La Chiesa di Santa Caterina d’Allessandria fa parte dell'ex convento benedettino femminile omonimo, edificato sulle rovine della Rocca di Braccio, nella parte più alta della città di Montone. Non si hanno tuttavia date precise sulla costruzione del convento e della chiesa è probabile sia avvenuta nel XVI secolo1.
Non lontano dall'imponente Collegiata di Santa Maria e San Gregorio Magno, la chiesa di Santa Caterina è un esempio di architettura barocca di piccole dimensioni. Architettonicamente si presenta ad una sola navata coperta da un soffitto con volta a botte.
Lo spazio culmina in un’abside rettilinea che accoglie l’altare principale.

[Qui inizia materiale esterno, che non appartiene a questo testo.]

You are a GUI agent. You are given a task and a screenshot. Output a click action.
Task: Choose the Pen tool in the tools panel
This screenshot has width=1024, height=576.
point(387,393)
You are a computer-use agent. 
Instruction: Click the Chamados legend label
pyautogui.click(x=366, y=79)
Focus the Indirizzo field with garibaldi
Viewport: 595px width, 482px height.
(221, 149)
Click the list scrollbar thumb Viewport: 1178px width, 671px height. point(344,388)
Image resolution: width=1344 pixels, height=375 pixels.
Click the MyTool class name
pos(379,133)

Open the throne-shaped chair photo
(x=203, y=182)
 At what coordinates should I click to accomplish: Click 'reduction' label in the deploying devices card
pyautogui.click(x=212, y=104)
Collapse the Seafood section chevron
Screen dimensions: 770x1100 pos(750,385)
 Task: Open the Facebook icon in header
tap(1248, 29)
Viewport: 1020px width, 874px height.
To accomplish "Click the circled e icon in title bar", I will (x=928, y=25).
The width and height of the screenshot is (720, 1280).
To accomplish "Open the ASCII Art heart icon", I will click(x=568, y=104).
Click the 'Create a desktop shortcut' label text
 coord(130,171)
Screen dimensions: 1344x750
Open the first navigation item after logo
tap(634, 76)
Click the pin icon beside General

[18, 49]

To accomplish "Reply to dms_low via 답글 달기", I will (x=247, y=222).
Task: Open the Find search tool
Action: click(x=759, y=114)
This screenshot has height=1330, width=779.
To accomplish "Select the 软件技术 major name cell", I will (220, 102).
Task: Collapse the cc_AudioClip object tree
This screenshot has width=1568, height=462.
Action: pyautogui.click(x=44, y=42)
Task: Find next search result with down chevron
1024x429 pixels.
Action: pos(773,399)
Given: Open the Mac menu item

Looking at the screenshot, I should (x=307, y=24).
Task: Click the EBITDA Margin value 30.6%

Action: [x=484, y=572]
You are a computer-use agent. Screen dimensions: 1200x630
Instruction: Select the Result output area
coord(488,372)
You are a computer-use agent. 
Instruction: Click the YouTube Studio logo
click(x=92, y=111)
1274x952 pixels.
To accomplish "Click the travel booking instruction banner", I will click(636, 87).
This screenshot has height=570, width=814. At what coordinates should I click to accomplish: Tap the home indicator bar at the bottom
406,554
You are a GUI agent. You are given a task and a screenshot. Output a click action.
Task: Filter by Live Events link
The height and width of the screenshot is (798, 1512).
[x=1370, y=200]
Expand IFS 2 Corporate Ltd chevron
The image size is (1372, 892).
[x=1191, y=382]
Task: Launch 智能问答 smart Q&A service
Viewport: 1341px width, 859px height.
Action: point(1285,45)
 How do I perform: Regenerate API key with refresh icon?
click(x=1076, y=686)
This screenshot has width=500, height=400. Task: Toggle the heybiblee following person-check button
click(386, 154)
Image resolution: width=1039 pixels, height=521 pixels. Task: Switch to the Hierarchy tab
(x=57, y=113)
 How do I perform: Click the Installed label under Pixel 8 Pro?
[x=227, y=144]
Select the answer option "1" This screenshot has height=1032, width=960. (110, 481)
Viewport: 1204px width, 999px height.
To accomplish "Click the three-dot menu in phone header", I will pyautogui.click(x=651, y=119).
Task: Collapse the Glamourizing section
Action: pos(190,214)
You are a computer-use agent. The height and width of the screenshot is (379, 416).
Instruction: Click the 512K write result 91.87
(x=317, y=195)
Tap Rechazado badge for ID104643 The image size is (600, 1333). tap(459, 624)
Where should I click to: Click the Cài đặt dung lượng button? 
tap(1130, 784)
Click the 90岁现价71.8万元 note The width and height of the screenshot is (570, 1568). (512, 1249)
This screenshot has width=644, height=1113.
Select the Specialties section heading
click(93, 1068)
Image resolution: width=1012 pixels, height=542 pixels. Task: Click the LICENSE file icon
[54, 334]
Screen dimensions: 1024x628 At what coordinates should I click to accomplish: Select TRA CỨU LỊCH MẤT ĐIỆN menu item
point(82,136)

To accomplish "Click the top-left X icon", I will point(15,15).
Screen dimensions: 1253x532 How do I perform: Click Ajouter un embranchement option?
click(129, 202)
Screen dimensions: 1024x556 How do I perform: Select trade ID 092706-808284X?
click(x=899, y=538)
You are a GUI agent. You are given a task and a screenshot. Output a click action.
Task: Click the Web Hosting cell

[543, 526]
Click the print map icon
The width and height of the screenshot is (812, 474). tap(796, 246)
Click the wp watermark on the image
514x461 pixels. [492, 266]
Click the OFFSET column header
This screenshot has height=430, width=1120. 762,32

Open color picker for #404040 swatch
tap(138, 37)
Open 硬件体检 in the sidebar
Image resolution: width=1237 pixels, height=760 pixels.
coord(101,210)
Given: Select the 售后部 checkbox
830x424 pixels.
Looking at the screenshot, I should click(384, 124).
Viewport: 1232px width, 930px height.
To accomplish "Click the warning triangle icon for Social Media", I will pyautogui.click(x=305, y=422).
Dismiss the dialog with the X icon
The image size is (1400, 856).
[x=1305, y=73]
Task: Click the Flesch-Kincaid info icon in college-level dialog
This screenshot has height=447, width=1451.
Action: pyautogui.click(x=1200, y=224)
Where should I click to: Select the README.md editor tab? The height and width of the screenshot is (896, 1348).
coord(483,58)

Le pareti perimetrali sono scandite da una serie di lesene che suddividono l’aula in tre campate. Nella zona centrale si aprono due ampie nicchie ad arco a tutto sesto, disposte una di fronte all’altra e destinate ad accogliere altari laterali. Sopra l’ingresso si trova una cantoria sostenuta da due colonne con capitelli, probabilmente sede del coro e dell’organo. Entrando a sinistra si trova l'accesso alla cripta: delle scale in pietra serena che conducono alle celle sepolcrali.
La facciata, oggi inglobata nel complesso conventuale, è organizzata nella parte inferiore da quattro lesene in mattoni lasciati a vista, unite superiormente da una cornice sporgente. Al centro si apre il portale, incorniciato da una modanatura e sovrastato da un arco cieco a tutto sesto. Sulla stessa parete si innesta un piccolo campanile a vela che presenta due aperture ad arco che ospitano le campane; un timpano triangolare con cornici modanate conclude la struttura nella parte superiore2.
Fonti e note
- 1
Regione dell’Umbria - IRRES (1994). Ricerche per la progettazione di una rete di Itinerari turistici ed ecologici, Dorsale appenninica centro-nord. Perugia: IRRES. 1995. p.182, 66/8.
- 2
Anna Rita Vignarelli (2012). Montone. In Marcucci, L. Villani, M. (Eds.) Atlante del Barocco in Italia. Umbria. Roma: De Luca Editori d'Arte. p.381.